The discussion was skillfully moderated by Bell who opened the evening with a poignant quote from indigenous activist Lilla Watson. “If you have come to help me, you are wasting your time.  If you have come because your liberation is bound up with mine, then let us work together.”
Bell deemed the event not only a safe space, but also a brave one —a space in which identities would be affirmed and acknowledged, assumptions would be challenged, and difficult conversations would be had with sensitivity and nuance.
After food was served and door prizes drawn, the student panel took audience questions for the better part of two hours, and the real conversation began.
Topics ranged from how to combat casual racism from faculty members to how to be a better ally to communities of color on campus.
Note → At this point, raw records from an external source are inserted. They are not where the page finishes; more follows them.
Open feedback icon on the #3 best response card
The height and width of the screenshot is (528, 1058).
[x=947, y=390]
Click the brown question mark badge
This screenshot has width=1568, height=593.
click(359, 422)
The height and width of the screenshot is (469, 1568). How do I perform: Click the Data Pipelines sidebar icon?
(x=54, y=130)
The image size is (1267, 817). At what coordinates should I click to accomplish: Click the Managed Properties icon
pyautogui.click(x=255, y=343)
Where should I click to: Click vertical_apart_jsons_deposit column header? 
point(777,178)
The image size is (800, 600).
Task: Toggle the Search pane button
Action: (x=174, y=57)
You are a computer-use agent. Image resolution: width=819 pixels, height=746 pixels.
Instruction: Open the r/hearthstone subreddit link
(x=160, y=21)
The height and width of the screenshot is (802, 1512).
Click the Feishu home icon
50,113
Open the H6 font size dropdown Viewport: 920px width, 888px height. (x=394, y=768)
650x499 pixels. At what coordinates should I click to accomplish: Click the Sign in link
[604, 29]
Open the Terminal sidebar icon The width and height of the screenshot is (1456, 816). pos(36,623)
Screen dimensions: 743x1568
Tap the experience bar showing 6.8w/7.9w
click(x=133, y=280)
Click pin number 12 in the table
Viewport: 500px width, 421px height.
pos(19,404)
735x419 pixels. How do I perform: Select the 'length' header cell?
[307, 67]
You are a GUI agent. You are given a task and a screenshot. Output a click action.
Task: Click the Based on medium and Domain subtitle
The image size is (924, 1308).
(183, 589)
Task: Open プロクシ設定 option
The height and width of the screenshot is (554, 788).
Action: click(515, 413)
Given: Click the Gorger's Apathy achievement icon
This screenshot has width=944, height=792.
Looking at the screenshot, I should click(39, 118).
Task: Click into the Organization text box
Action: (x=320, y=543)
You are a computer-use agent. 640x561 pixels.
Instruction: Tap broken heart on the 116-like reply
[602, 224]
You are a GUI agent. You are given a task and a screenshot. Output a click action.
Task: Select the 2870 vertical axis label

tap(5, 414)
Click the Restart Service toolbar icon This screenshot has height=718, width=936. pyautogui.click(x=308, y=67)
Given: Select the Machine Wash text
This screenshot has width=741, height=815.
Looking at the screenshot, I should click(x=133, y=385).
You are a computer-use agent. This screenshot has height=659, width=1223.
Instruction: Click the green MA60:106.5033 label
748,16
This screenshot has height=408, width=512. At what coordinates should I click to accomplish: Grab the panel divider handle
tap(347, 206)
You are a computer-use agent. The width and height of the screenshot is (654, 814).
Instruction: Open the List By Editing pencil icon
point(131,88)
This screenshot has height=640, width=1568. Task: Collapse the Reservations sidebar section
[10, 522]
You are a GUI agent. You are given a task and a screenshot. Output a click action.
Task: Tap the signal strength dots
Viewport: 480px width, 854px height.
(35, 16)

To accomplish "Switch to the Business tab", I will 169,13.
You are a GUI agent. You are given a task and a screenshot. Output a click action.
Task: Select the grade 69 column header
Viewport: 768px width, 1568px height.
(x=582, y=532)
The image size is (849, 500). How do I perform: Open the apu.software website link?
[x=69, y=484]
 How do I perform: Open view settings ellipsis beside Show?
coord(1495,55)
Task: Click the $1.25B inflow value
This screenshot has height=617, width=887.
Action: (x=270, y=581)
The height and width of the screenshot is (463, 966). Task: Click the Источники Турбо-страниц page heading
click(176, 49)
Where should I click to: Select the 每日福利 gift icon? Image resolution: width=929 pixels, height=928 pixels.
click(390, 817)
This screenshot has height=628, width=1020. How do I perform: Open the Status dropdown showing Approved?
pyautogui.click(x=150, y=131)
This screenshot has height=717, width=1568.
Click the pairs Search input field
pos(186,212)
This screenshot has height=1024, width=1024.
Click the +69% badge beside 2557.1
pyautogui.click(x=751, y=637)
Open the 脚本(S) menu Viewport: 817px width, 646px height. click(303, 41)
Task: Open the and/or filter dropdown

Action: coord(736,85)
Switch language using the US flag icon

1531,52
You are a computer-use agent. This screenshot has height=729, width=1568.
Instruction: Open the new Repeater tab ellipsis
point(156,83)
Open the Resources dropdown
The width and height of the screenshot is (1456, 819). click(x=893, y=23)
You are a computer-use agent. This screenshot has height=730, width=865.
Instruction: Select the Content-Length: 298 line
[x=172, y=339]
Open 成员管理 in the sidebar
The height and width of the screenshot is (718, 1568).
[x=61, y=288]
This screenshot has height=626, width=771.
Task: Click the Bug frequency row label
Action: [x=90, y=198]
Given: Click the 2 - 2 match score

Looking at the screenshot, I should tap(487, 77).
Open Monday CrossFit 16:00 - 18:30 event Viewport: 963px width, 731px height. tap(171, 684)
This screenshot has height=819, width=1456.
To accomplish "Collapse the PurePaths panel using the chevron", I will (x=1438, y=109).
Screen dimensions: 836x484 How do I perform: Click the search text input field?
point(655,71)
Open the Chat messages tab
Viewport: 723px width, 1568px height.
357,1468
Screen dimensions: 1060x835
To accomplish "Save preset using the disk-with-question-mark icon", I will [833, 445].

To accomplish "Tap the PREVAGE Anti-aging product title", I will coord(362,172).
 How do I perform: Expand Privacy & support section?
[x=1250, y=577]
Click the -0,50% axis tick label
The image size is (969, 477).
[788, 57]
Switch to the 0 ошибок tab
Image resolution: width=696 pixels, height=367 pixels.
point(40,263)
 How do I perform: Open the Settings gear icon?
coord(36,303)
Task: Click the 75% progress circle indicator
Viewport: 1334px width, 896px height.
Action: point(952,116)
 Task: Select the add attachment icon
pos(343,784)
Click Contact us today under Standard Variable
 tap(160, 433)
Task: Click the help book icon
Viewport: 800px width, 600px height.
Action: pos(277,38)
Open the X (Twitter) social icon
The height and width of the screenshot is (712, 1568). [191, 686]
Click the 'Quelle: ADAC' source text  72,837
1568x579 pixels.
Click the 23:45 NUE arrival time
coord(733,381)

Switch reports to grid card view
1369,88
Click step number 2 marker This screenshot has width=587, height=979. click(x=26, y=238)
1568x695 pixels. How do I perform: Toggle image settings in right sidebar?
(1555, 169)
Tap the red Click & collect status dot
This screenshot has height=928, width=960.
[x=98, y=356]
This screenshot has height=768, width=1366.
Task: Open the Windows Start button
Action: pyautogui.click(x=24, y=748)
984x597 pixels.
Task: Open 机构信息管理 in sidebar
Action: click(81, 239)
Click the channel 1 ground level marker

Students on the panel voiced their concerns about being seen and valued for more than just the numbers they represent at a predominantly white institution. Many wondered about the truth behind Southwestern’s reputation as a diverse school.
“I feel like they lied to us. You have to really work to find people like you,” said Camila Ramirez.
Such a statement may resonate with many students of color, who find themselves in classes that look very different from the brochures given to them on tours. Both classmates and faculty may not look like them at all, and thus, incoming students must reconcile the story they were sold with the reality they are living. To further complicate an already fraught situation, many of the Southwestern staff—particularly food service and maintenance workers—are in fact people of color. This raises many questions about in what capacity the university is willing to collaborate with people of color; we see them far less in positions of power than we do in subservient—albeit incredibly valuable—roles.
The conversation moved next to safe spaces on campus, where the panelists seemed to reach a consensus that safe spaces couldn’t be found—they could only be made in private. When asked where people of color could be truly safe to express themselves on campus, Maina responded succinctly, “Behind closed doors.” It was an opinion that his fellow students shared.
“I don’t hate white people, I hate whiteness and the uncomfortable, hostile, and unwelcoming environment that it can cultivate for people of color,” said Bell.
The problem, then, is not white students, but rather the constructs of white privilege that can make students of color feel unsafe and out of place among their peers.
As the evening drew to a close, the panelists spoke about what allies can do to support communities of color on campus. Suggestions included amplifying voices of color rather than speaking over them, making time for coalition building, and above all, taking the time to listen.
Maina emphasized the value of fostering an ongoing commitment to equity and inclusion.
“The work doesn’t have an endpoint,” he said. “It’s a journey, not a box to check off.”
And on the topic of allyship, Bell wanted to emphasize the importance of showing up. The event was well-attended, but it is certainly worth noting that the people who probably most needed to hear the wisdom shared that evening were not in the room.
When asked for comment after the panel, Bell said, “I cannot stress enough that in order to change our campus climate into one that is more welcoming and uplifting of people of color, everyone needs to be a part of these conversations.”
Nonetheless, the panel was an enjoyable—and more importantly, valuable—beginning to what will hopefully become a continuing series of conversations about how to support students of color and do the work that it takes to make them feel as though they belong and truly have a place at Southwestern.
 An updated version of this article was published on Feb. 10, 2020 with corrections.